Sorting it all out

Jim Pappas CJNU
Jim Pappas

Give, while you’re around to see your family enjoy your treasures.

We have just been through 10 weeks of sorting out about 75 years of living for a family member. We thought it was an easy task but it turned out to be much more convoluted and difficult than we had imagined. After all, there was so much history and so much to sort through.

My aunt, at 93, was at the stage of needing some full-time supervision and someone to check on her daily. So the task was to relocate her to another building where she could get all the needed attention and have a better social life with people of her own age group. Our first job was to move her and settle her in the new venue before the onset of fall. That was the easy part: selecting the furniture that fit the new space and settling her into a new environment.

The difficult part came right after that, for there was over 75 years of collections to sort through and disperse. There were so many file boxes of papers and photographs; they all needed to be sifted through and decisions made about the materials they included

One of the most difficult parts were the thousands of photographs my mother had taken. She was never without a camera in hand over the years and had filled box after box with photos. Other than immediate family members, we had no idea of who some of the subjects were as no identification appeared on the photos and no notes were kept. We decided simply to start envelopes of different family members and friends and disperse them. There was also memorabilia galore in the form of press clippings, programs and other photos, all of which needed to be sorted out.

Making decisions about other people’s collectibles is not easy and becomes more difficult as you come to realize that much of it belongs to a past of which you were not a part.

This triggered a determination in all of us to begin to sort out our lives for the sake of our children and grandchildren. As we were purging the apartment, we began to feel the burden of all these collectibles and to simultaneously start to purge our own homes, sorting out what was important to us and trying to determine how it would affect the next generation. Fortunately some members of that next generation stepped up to help us with the work and take away things that they were interested in.

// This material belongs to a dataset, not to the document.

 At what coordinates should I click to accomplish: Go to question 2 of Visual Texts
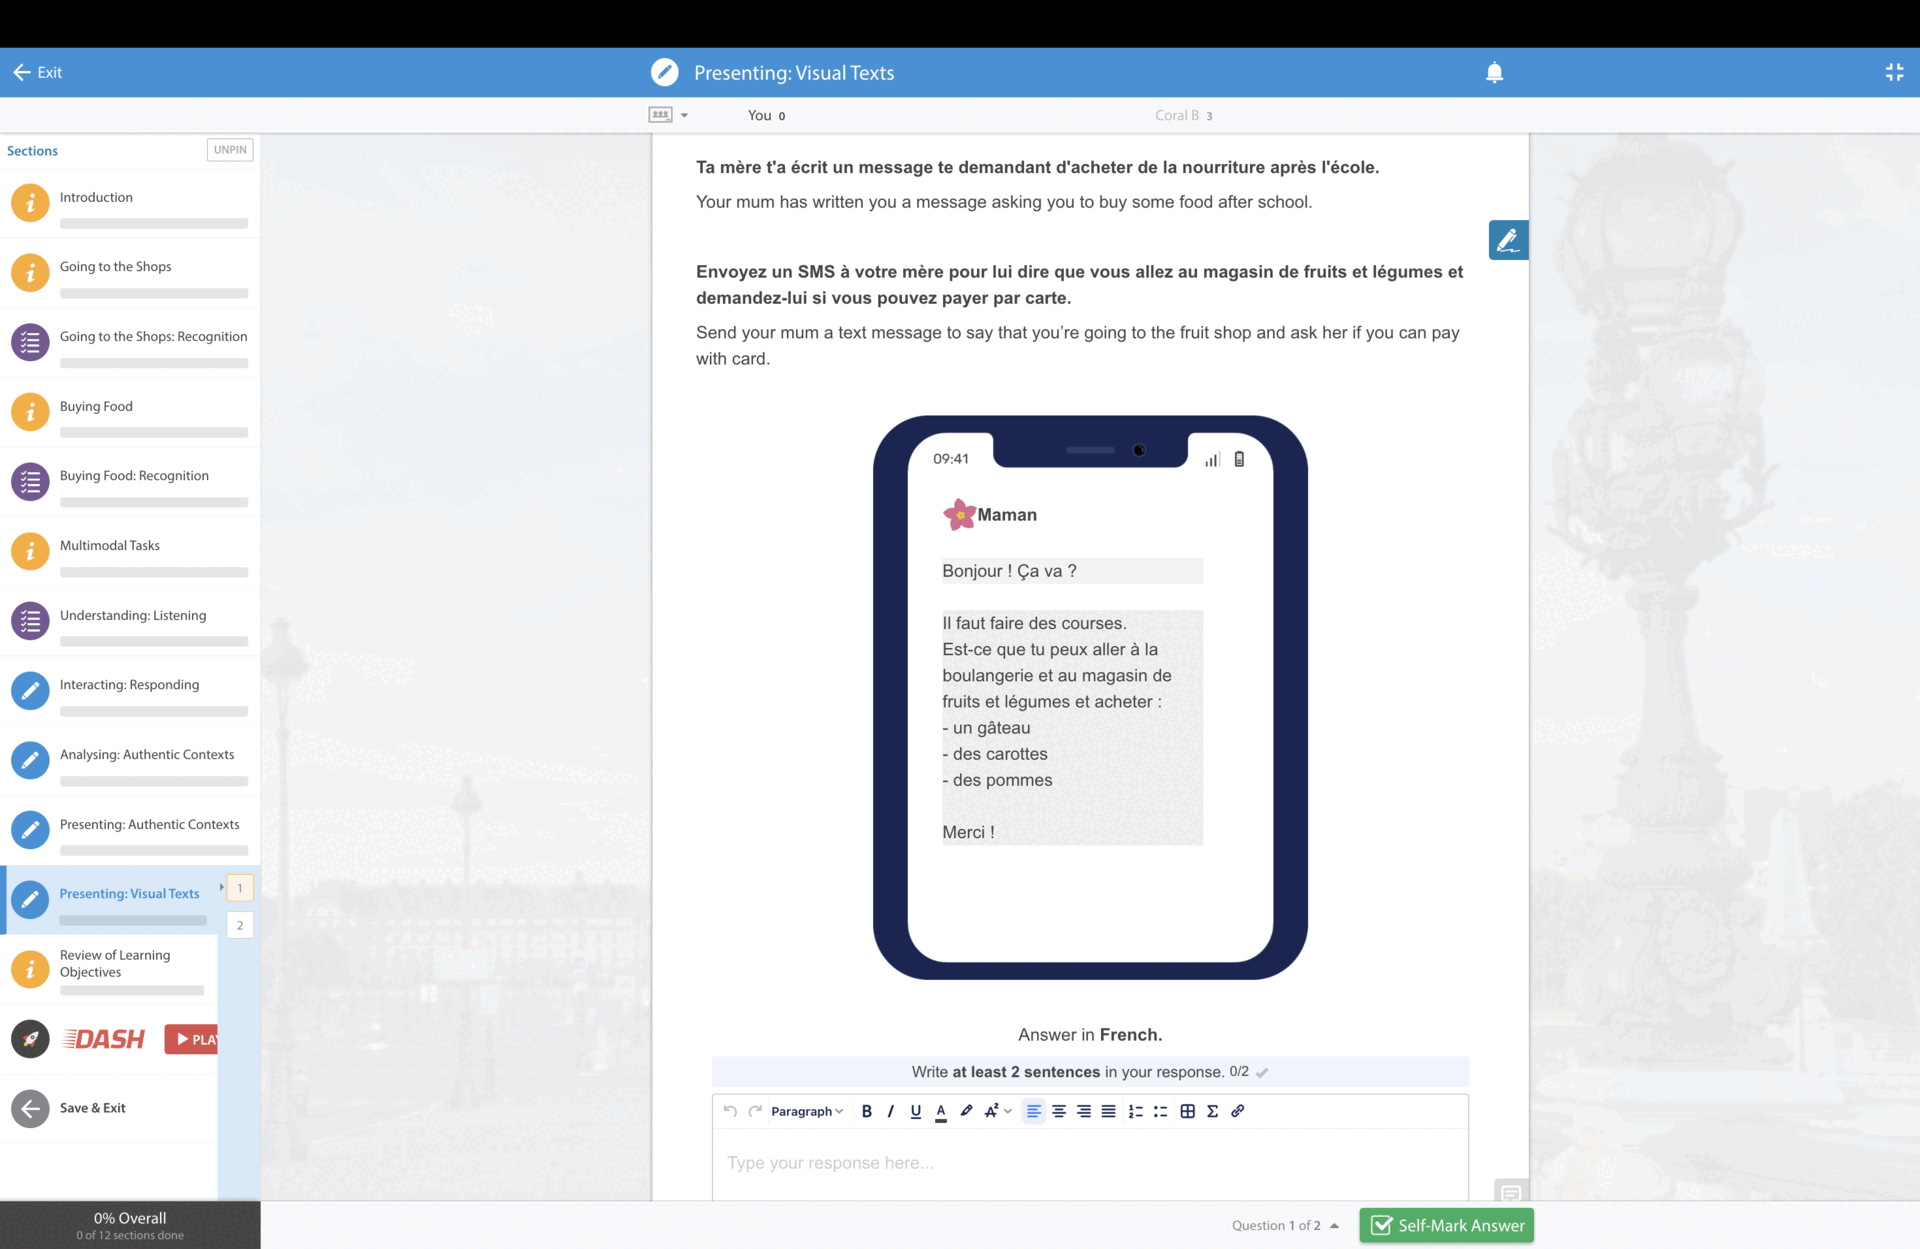tap(240, 925)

There was such a vast number of things that no single family could possibly absorb it all. We asked all the family to come and tell us what they liked or wanted, and we gave it to them.

There is much to be said for giving things to the next generation when you can see them use them and enjoy them, My mother in her lifetime began after we were married to reward us with wedding gifts that she had received and was no longer using, She said it gave her pleasure to see us using these treasures, especially because she was no longer using them. We value these gifts, and in the process learned a good lesson to give while you can see it being enjoyed.

Our nephew’s taste is rooted in antiques and good things and he has received a lion’s share of the bounty so far and will do so in the future. The next generation’s taste is more modern and simple, but that happens to be the life they are leading now, with small children and busy lifestyles. Things may change as time goes by, as it did for all of us.

Where once my wife and I would not consider anything more formal to serve guests than meat loaf and macaroni, we learned to entertain in an elegant style. Fine things like china, crystal and silver replaced the crockery and stainless we had used daily. Dinner parties or celebrations now occupied more of our lives and the things we had inherited became an integral part of the experience.

Another thing both our mothers did was to specify which of their personal things went to various family members and friends. They did this when they were well, and they made prudent decisions. They both sorted out their lives before they left this world.

Barbra and I have pledged to one another to sort out as much as we can for our children: to make decisions on material things for them and decisions about arranging our own lives as we age. We both want a say in sorting out the end of our lives and what shall take place for us at that juncture. Nothing should be left unexplored or unsorted. The best job we can do for our children is see they’re not left in the dark as to our wishes. I am exhorting all my friends to do the same.

And we want as well to know that some of our treasures will be valued and used with the same joy that they brought us.

Jim Pappas is on the CJNU governing board.